Word of Salvation – Vol. 40 No.27 – July 1995
How Do We Know God?
Sermon by Rev R M Brenton on Belgic Confession of Faith, Article 2
Scripture Readings: Acts 17:24-28; Hebrews 1:1-3
BY WHAT MEANS IS GOD MADE KNOWN TO US?
We know Him by two means:
First: by the creation, preservation, and government of the universe; which is before our eyes as a most elegant book, wherein all creatures, great and small are as so many characters leading us to see clearly the invisible things of God, even His everlasting power and divinity, as the Apostle Paul says, All things which are sufficient to convince men and leave them without excuse.
Second: He makes Himself more clearly and fully known to us by His holy and divine Word, that is to say, as far as is necessary for this life, to His glory and our salvation.
[Biblical references (as they appear in the Message); Acts 17:24-28; Romans 1:19-20; Acts 14:17; Romans 2:4; Psalm 104:24-25; Hebrews 1:1-3; John 1:14-18; John 1:5.]
My Brothers and Sisters in the Lord Jesus Christ.
Suppose somebody says to you: You really believe in God? How can you possibly believe in God? You can’t even begin to prove God exists. At best you can only imagine it. Yet, you talk and act like you actually know Him. Are you out of your mind?
What will you say in response to that? Why do you – deep down in the heart of your being – believe in God? Why do you confess Him to be your Lord and Saviour?
Our Belgic Confession of Faith gives us the words to say so that we can answer for the faith that we have. Article 2 of our Confession is especially helpful for those times when professing atheists tell us that our faith is groundless because there is no God to believe in; and when agnostics tell us that we are fools to devote our hearts to God because nobody can know God – even if He does exist.

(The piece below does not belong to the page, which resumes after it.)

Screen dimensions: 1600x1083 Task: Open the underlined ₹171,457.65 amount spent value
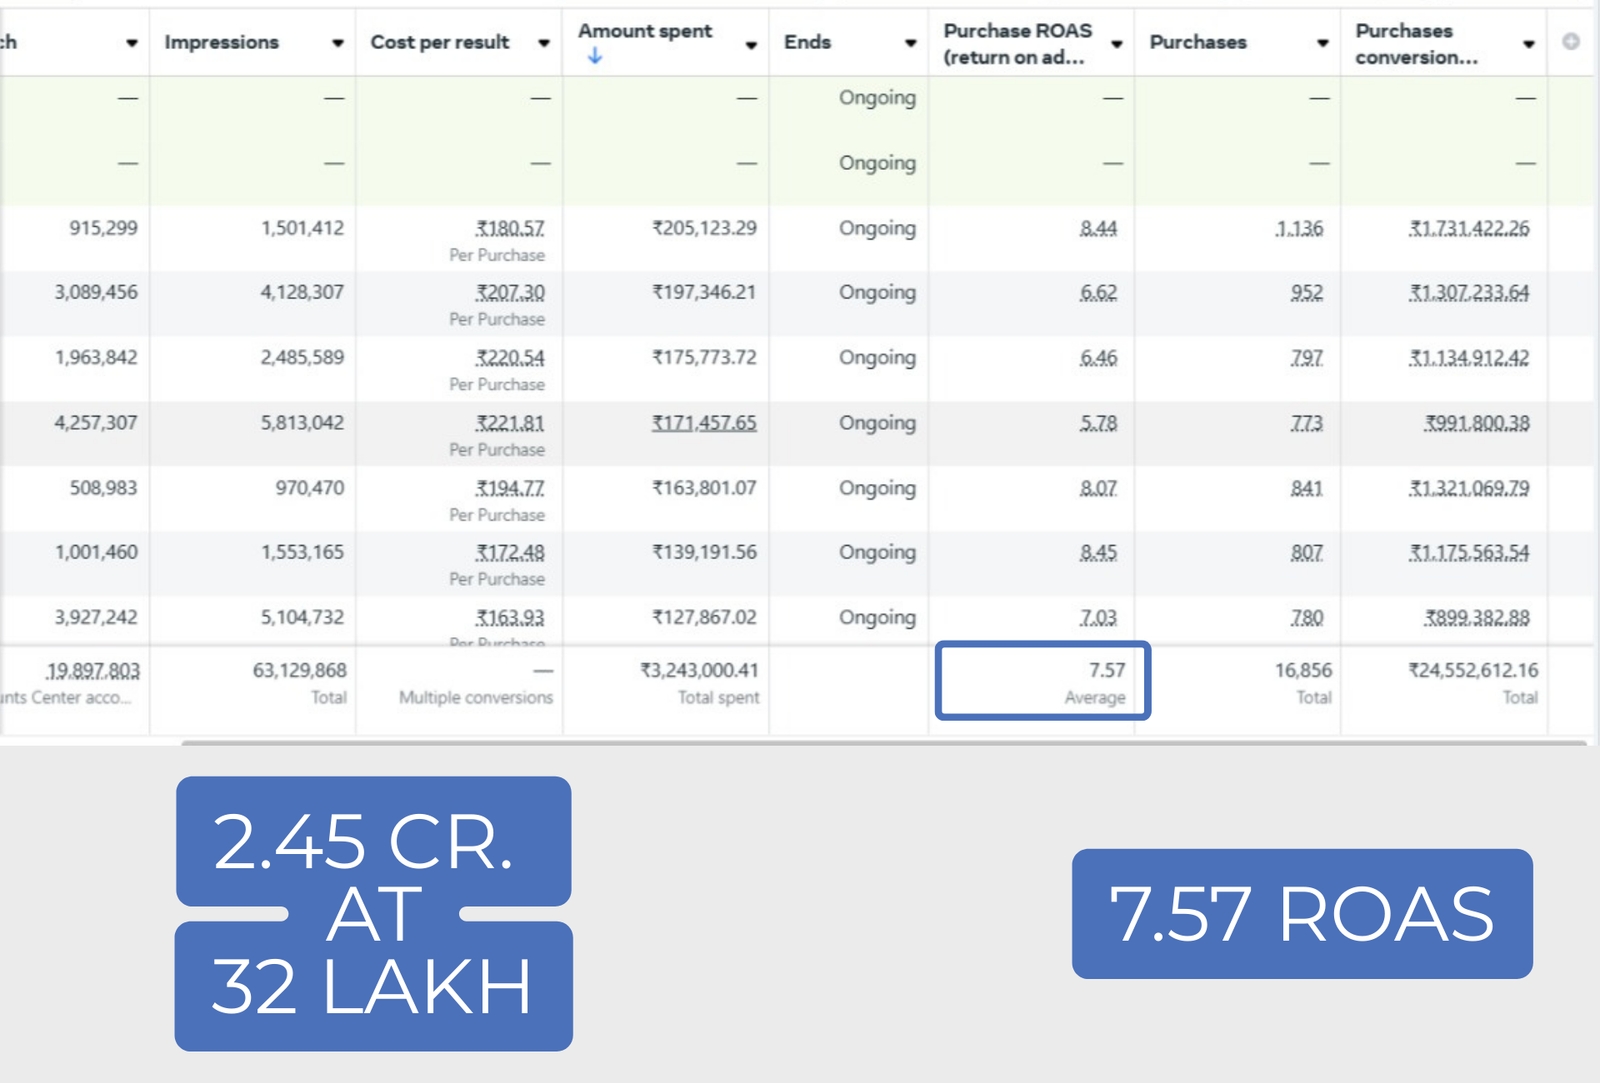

Our Confession helps us to tell the truth about God and why we believe in Him.
The reason we believe in God is not because we have discovered His existence somewhere in our mundane world, or because our minds have conceived rational proofs of His existence, but because God Himself comes to us and is made known to us. That’s right. We believe in God because God reveals, discloses, opens Himself to us.

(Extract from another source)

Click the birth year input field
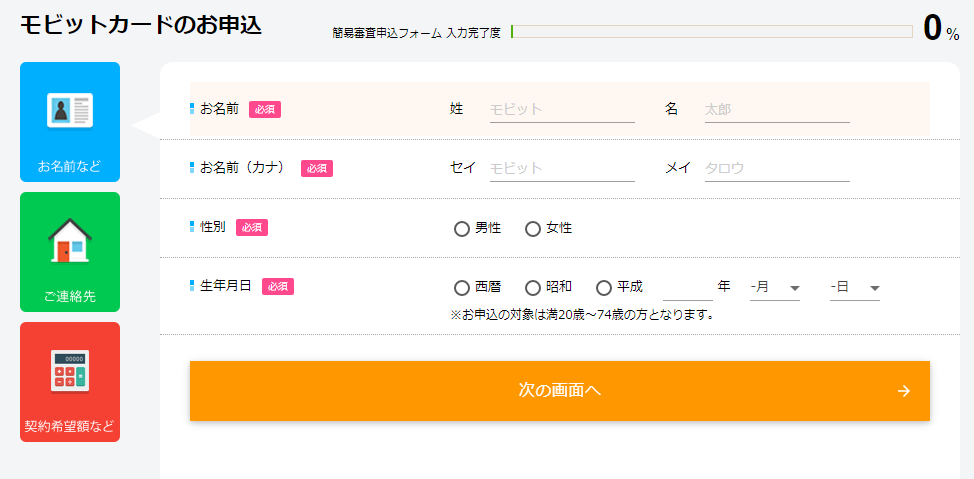974x479 pixels. click(688, 288)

So, the best answer you can give to the God-deniers and God-doubters is that God is real because He makes Himself known. How does God make Himself known? He makes Himself known first of all by the creation, preservation, and government of the universe; and second by His holy and divine Word.
1. The first means God uses to make Himself known is by the creation, preservation, and government of the universe.
The universe is the diversified world we see and sense round about us. The earth on which we live and everything in it is the part of the universe we are most familiar with. Yet, for all our sight-seeing and all our learning about life on this planet, we actually see and understand very little of the whole universe that is out there. Our small world is simply one planet in one average-sized solar system, and there happen to be more solar systems than we can count in the Milky Way galaxy alone; and who knows how many galaxies in outer space.
The vastness of outer-space boggles the mind! Expert mathematicians who command legions of numbers can barely approximate its dimensions. Dare we mention inner-space, the microscopic x-ray world under the skin. Here, too, science finds a world of diversity that is wonderfully knit together as if by some master plan. All of this world’s diversity is so arranged that we see order in the way one thing relates to everything else. It looks like everything is in place and has its part to play in some kind of plan, for we hear rhythm and harmony, we feel the ebb and the flow, we see the cause and the effect.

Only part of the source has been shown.